In addition, as of September 30, 2021, we had 3.2 million original issue shares of our common stock available for issuance through Invest Direct, our direct stock purchase and dividend reinvestment plan, and 2.6 million original issue shares of common stock available for issuance through a distribution agreement with Lampert Capital Markets, as amended most recently in May 2020. The amount and timing of future sales of our securities will depend upon market conditions and our specific needs.

Securities. During the nine months ended September 30, 2021, we issued 0.3 million shares of common stock through Invest Direct, the Employee Stock Purchase Plan, and the Retirement Savings and Stock Ownership Plan, resulting in net proceeds of $14.6 million (0.3 million shares were issued for the nine months ended September 30, 2020, resulting in net proceeds of $12.8 million).

For the nine months ended September 30, 2021, 0.2 million shares of common stock were issued under the agreement with Lampert Capital Markets, resulting in net proceeds of $16.4 million (no shares were issued for the nine months ended September 30, 2020).

Financial Covenants. See Note 5. Short-Term and Long-Term Debt for information regarding our financial covenants.

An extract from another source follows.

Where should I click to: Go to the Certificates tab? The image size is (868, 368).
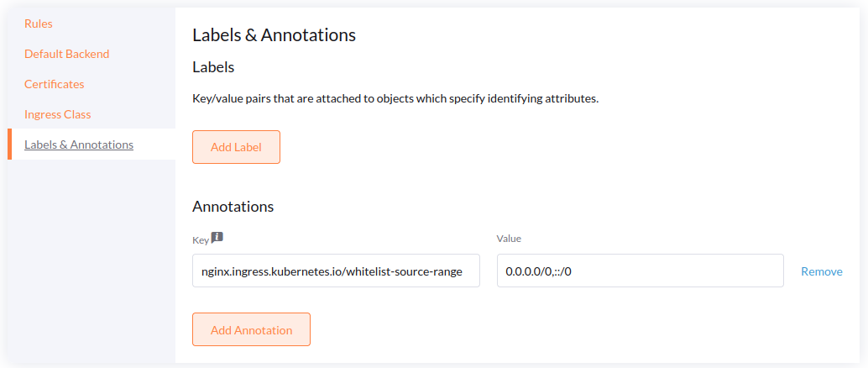(x=55, y=84)
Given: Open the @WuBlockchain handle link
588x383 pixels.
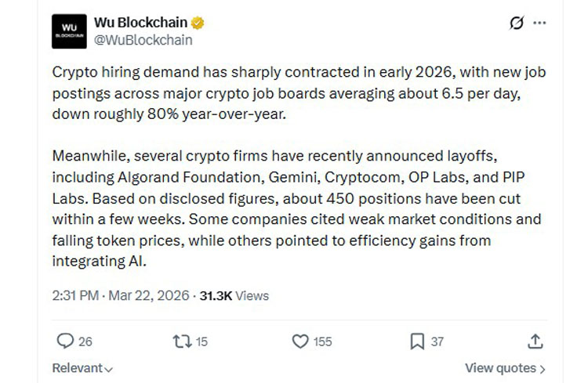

Pension and Other Postretirement Benefit Plans. Management considers various factors when making funding decisions, such as regulatory requirements, actuarially determined minimum contribution requirements and contributions required to avoid benefit restrictions for the defined benefit pension plans. (See Note 9. Pension and Other Postretirement Benefit Plans.)

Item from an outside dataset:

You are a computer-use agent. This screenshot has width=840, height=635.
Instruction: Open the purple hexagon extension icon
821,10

Off-Balance Sheet Arrangements. Off-balance sheet arrangements are summarized in our 2020 Form 10-K, with additional disclosure in Note 6. Commitments, Guarantees and Contingencies.


ALLETE, Inc. Third Quarter 2021 Form 10-Q
47



LIQUIDITY AND CAPITAL RESOURCES (Continued)

Credit Ratings. Access to reasonably priced capital markets is dependent in part on credit and ratings. Our securities have been rated by S&P Global Ratings and by Moody’s. Rating agencies use both quantitative and qualitative measures in determining a company’s credit rating. These measures include business risk, liquidity risk, competitive position, capital mix, financial condition, predictability of cash flows, management strength and future direction. Some of the quantitative measures can be analyzed through a few key financial ratios, while the qualitative ones are more subjective. Our current credit ratings are listed in the following table:
Credit RatingsS&P Global RatingsMoody’s
Issuer Credit RatingBBBBaa1
Commercial PaperA-2P-2
First Mortgage Bonds(a)A2
(a)    Not rated by S&P Global Ratings.

The disclosure of these credit ratings is not a recommendation to buy, sell or hold our securities. Ratings are subject to revision or withdrawal at any time by the assigning rating organization. Each rating should be evaluated independently of any other rating.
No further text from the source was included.